Lihat ke Halaman Asli

Menghabiskan Senja

Diperbarui: 24 Juni 2015   02:45

Kompasiana adalah platform blog. Konten ini menjadi tanggung jawab bloger dan tidak mewakili pandangan redaksi Kompas.

Cerpen. Sumber ilustrasi: Unsplash

Bukankah menyenangkan? Menjadi saksi ketika birunya langit yang sedikit disaput awan seperti lukisan para seniman di atas kanvas yang terhampar, perlahan tapi pasti lembayung menyapu habis warna cerah itu. Keindahan yang sebenarnya bisa kita lihat setiap hari di putaran waktu yang berjalan konstan.

Tapi, dengan dia? Itulah yang berbeda. Dia dengan sepeda tuanya, dengan aku yang terduduk menatap kejauhan. Kuakui sebersit rasa, menjelma bahagia.

Tidak selamanya kamu bisa begini, lirih hatiku menyesali.

Kenapa tidak?

Dia terlalu acuh! Kurasa bahkan dia tidak melihatku seperti harap hatiku. Dia hanya perlu hadir, menyapa dengan senyumnya yang tidak pernah berubah, beberapa kata yang terangkai kalimat yang membuat siapapun yang disapanya menoleh dan membalas senyumnya.

Berbeda. Tentu saja. Denganku. Sekali lagi, untuk hari yang berikutnya, berikutnya, dan berikutnya lagi untuk menata hatiku yang jungkir balik. Bisa jadi kelebihan muatan, karena terlalu banyak rasa yang tersimpan dibagian hatiku. Sedih, terluka, perih, senang, bahkan kadang aku ingin saja melompat dan berteriak bahagia. Hanya karena sosoknya tertangkap ekor mataku. Walaupun, pada akhirnya aku hanya menahan senyum dan menahan rasa sakit karena bekas sikutan temanku.
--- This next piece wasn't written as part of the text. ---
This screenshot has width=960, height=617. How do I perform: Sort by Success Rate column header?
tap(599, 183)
Hari ini, kuucap terima kasih untuk temanku yang memikirkan sebuah ide gila untuk memanggilnya agar menemani kami mengobrol. Menunggu sesuatu yang entah apa itu.
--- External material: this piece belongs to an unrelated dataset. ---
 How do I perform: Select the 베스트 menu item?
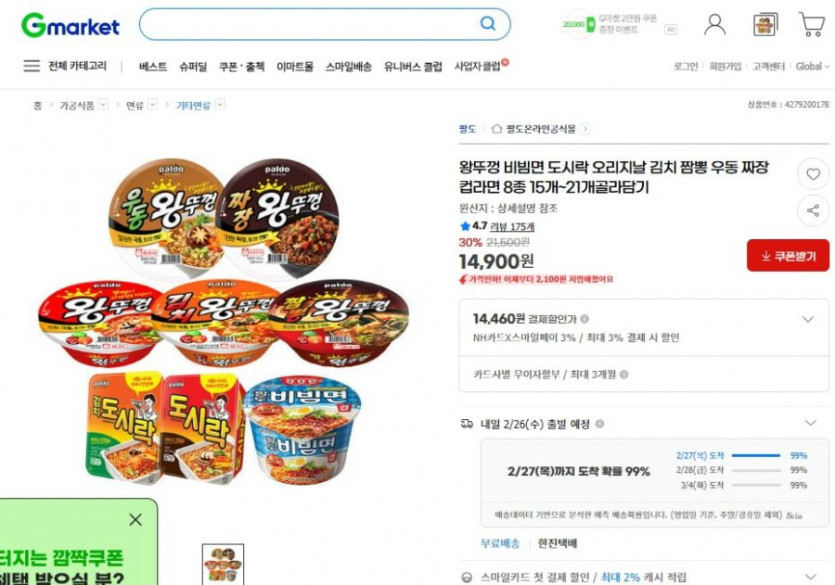pos(153,67)
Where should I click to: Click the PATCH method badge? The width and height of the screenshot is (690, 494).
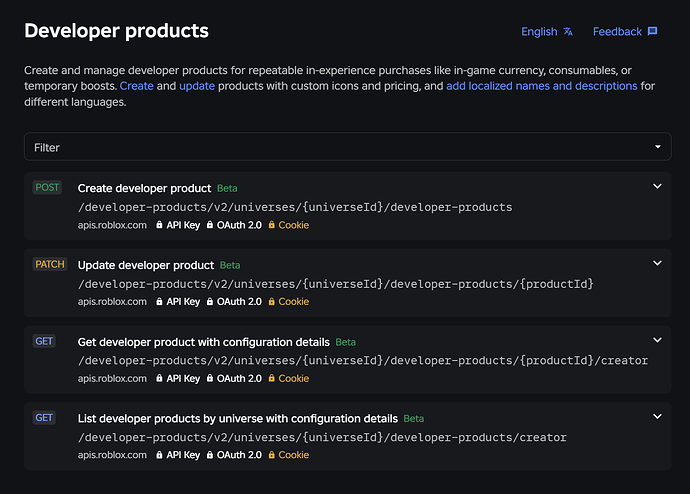pyautogui.click(x=50, y=264)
Temanku bilang, Sebentar saja. Nikmati kebersamaan yang tidak selamanya kamu dapat. Biar. Biar rasa hatimu tidak menawar karena luka yang selalu kamu biarkan bertambah menganga. Toh! Kita hanya berbincang.

Aku tidak tahu apakah harus bersyukur ataukah mengingkari semua ini.

Karena dia tersenyum?

Karena dia berbicara sambil menatapku?

Kali ini biarkan ekspektasimu tidak terlalu tinggi. Niikmati hadirnya, seperti halnya kamu menikmati lagu yang kamu nyanyikan di kamar mandi biasanya. Tambahnya.

*

Ah! Rasa-rasanya tidak seru jika tiba-tiba sudah menceritakan tentang sore itu tanpa tahu sebab-musabab mengapa aku rela-rela menuliskannya berlembar-lembar, hanya untuk perbincangan senja itu yang bahkan tidak sampai berjam-jam.

*

Awal kesadaran bahwa aku menyukainya, adalah ketika dia berjalan mendekati kami yang bergerombol duduk melingkar, brain-storming! Dan kalimat-kalimat yang datang bersamaan dengannya.
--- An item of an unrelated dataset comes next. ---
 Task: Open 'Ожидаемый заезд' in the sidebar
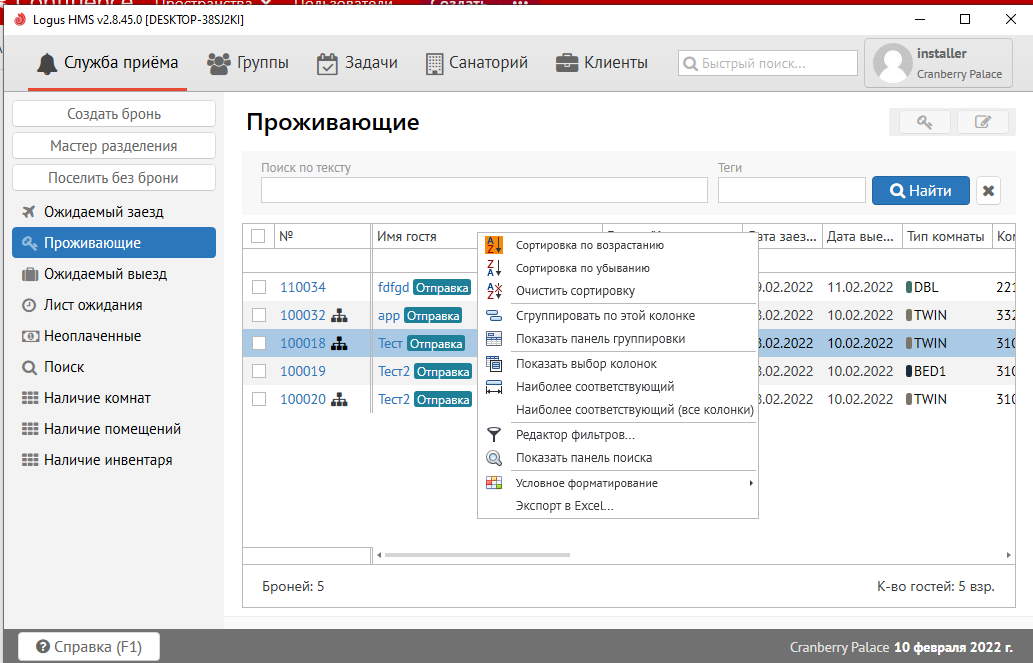(103, 212)
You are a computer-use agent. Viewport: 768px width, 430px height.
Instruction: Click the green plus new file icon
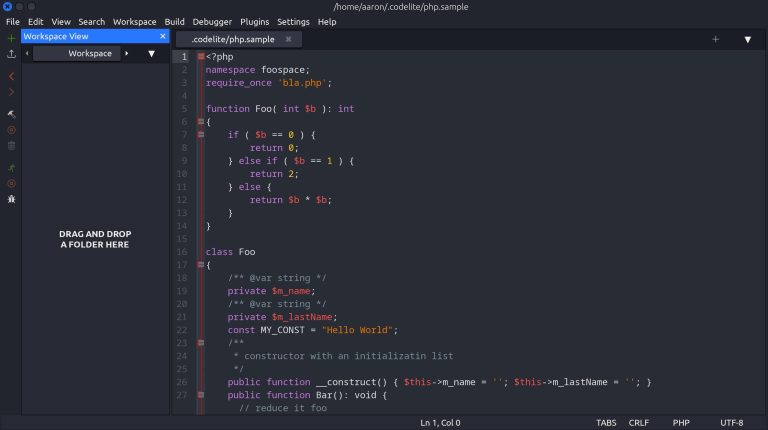[11, 37]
Seperti acara diskusi membosankan biasanya—sempat beberapa saat menghitung teman-teman yang menguap. Tapi, entah ini permainan takdir untuk apa. Kami menjadi dekat.

Dekat. Hanya sebatas mengobrol santai di tengah perjumpaan tak sengaja, obrolan lewat keyboard tak nyata di ponselku. Ataupun semacamnya yang diawali oleh temanku dengan,

Hanya.

Tidak tahu untuk apa, bagaimana, kenapa, aku senang. Kesenangan pertama yang kurasakan di tengah sempitnya dunia akademis yang penuh paradoks di kota kecil ini.

Lalu, hari itu.

Tidak. Tidak menyesal. Tapi, lebih kepada rasa sesak untuk sikapnya yang—aku sendiri kecolongan tidak sempat untuk mencari tahunya.

Dia menyanggupi untuk bermain ke tempat tinggalku. Apalagi yang dimiliki mahasiswa perantauan?

Yep! Kamar kost.

Tapi, ternyata itu adalah hari terakhir aku merasakkan kesenangan-kesenangan menggunung yang beberapa bulan sebelumnya membuat hatiku seperti tempat sampah yang nyaris tumpah isinya.

Dia duduk di sana. Berbicara dalam tekanan suaranya yang seperti biasa, tatapan yang tidak pernah berubah, dan tegas raut mukanya yang selalu sama setiap saatnya.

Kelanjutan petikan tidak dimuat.